What this task involves: Please print exactly the lines from the line containing "Viewport: 1024px width, 570px height." through the end of the data, no more, and keep pictures out of the copy.

Data supplied:
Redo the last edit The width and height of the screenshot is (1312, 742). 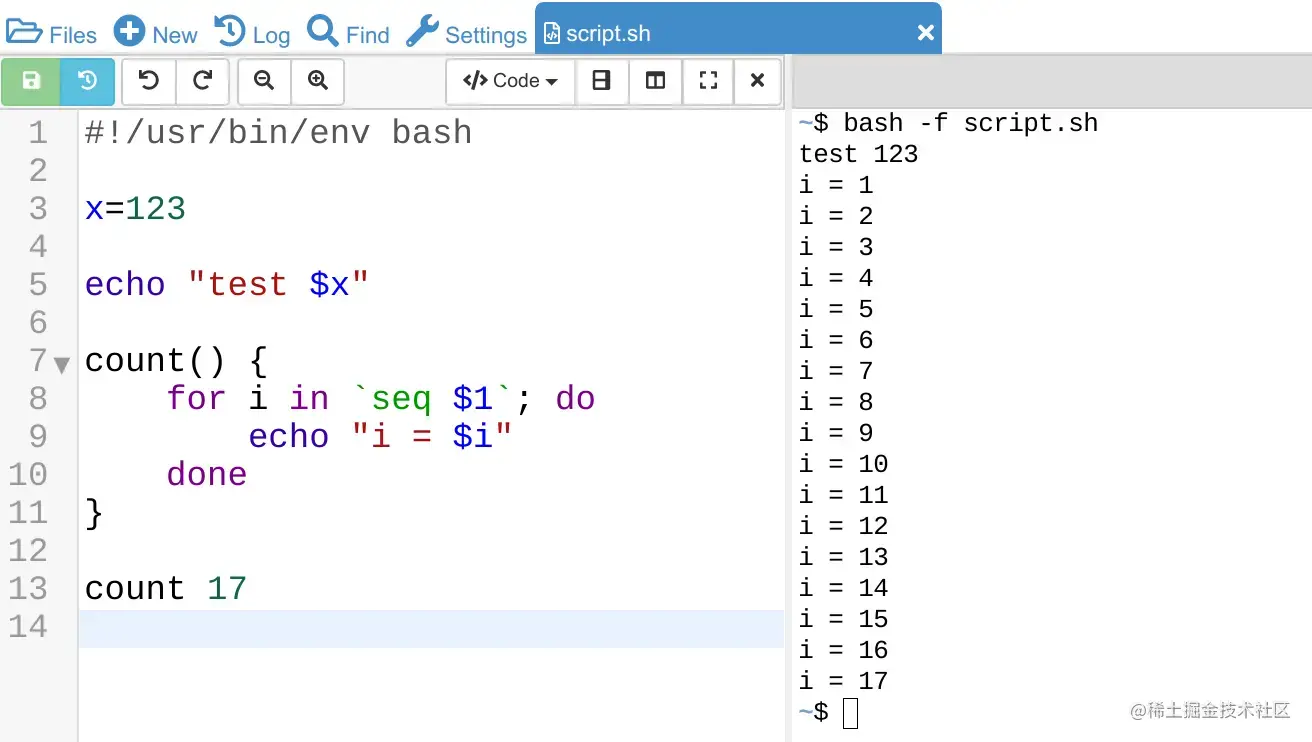[203, 81]
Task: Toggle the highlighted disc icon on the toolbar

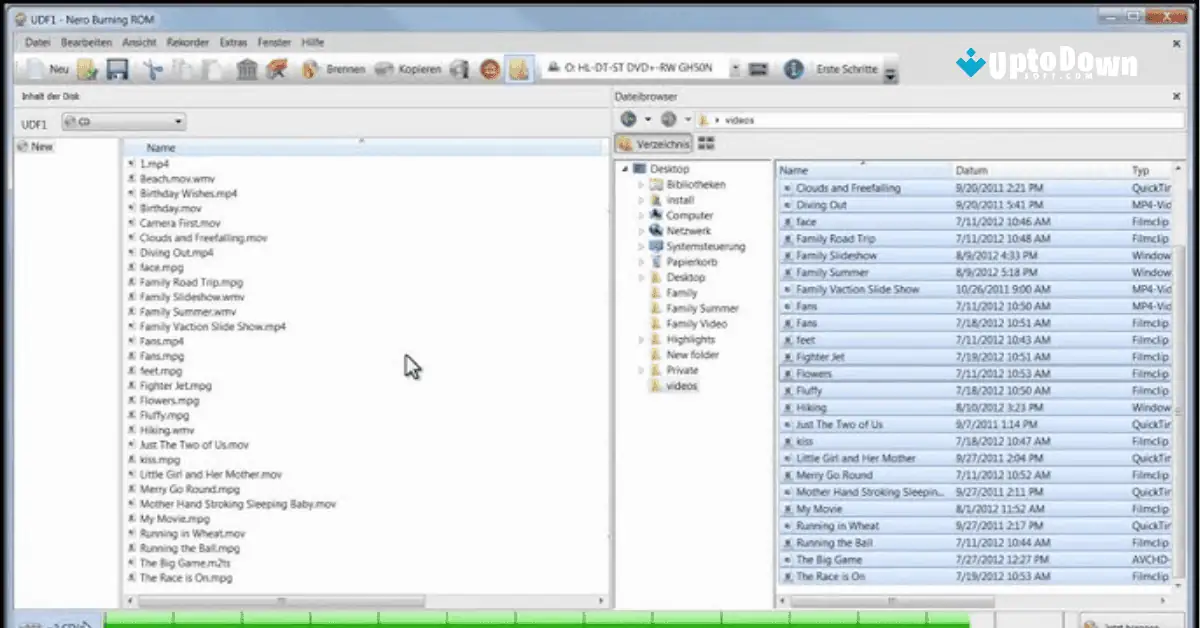Action: click(517, 68)
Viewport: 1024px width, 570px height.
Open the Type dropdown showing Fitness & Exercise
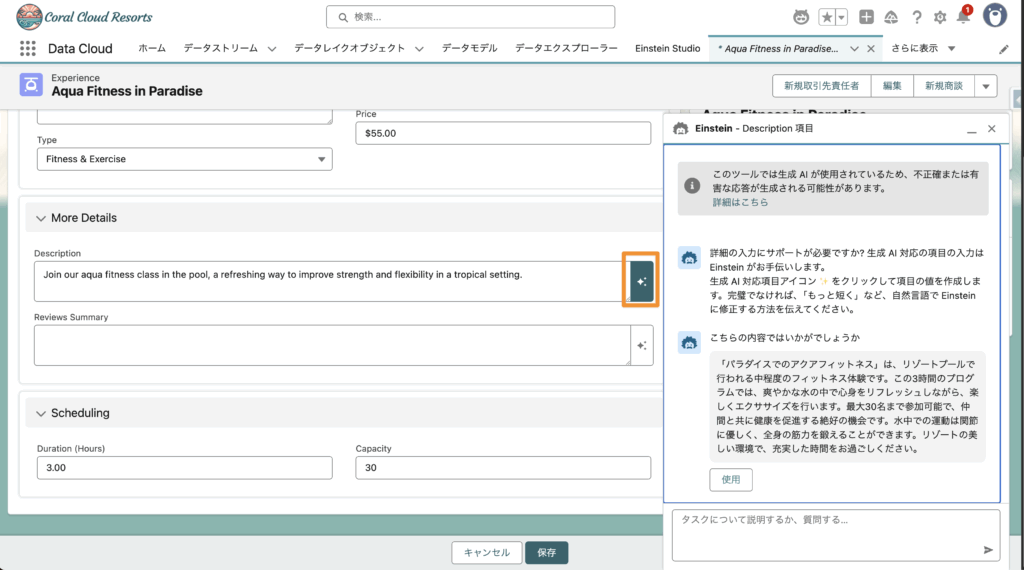[184, 159]
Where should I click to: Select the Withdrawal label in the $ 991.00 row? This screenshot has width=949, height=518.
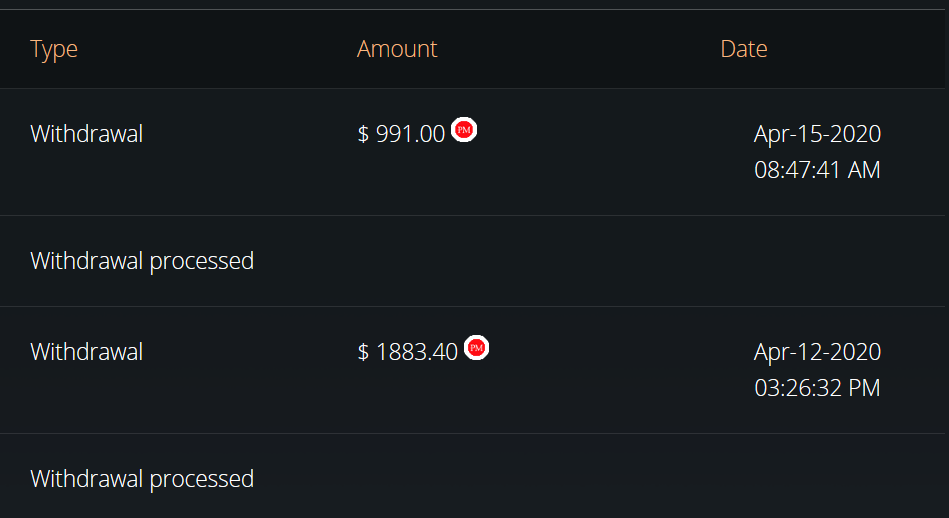(x=87, y=134)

Solved problem:
Viewport: 1024px width, 570px height.
Open the Type dropdown showing Fitness & Exercise
[184, 159]
Where should I click to: Select the Withdrawal label in the $ 991.00 row? This screenshot has width=949, height=518.
(x=87, y=134)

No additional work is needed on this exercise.